Supplied records —
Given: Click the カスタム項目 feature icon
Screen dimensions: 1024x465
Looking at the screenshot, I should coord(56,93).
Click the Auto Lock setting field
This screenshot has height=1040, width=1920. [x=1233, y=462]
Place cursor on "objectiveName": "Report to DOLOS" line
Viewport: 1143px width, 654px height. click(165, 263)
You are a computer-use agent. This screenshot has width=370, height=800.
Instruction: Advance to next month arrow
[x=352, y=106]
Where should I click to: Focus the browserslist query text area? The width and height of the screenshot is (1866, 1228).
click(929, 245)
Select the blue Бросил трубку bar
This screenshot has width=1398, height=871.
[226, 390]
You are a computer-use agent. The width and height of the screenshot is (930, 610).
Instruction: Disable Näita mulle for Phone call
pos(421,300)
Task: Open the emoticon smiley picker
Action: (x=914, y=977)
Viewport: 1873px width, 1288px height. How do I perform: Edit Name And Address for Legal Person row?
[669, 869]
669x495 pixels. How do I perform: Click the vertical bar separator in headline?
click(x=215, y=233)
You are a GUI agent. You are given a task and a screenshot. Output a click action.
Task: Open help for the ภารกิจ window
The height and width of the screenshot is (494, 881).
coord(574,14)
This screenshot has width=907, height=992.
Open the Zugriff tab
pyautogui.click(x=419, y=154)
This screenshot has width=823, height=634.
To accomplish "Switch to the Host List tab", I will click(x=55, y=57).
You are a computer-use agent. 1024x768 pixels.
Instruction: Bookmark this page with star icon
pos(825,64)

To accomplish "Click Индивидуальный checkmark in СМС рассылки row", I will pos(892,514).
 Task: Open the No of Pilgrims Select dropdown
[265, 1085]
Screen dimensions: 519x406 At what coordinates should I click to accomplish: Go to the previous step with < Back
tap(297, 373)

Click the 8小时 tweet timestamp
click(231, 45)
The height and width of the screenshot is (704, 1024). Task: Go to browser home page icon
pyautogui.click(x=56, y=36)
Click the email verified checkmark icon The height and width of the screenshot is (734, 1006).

Problem statement — The answer must be the number of lines in the records where the string "will" is found, stated alone.

Exercise result — 2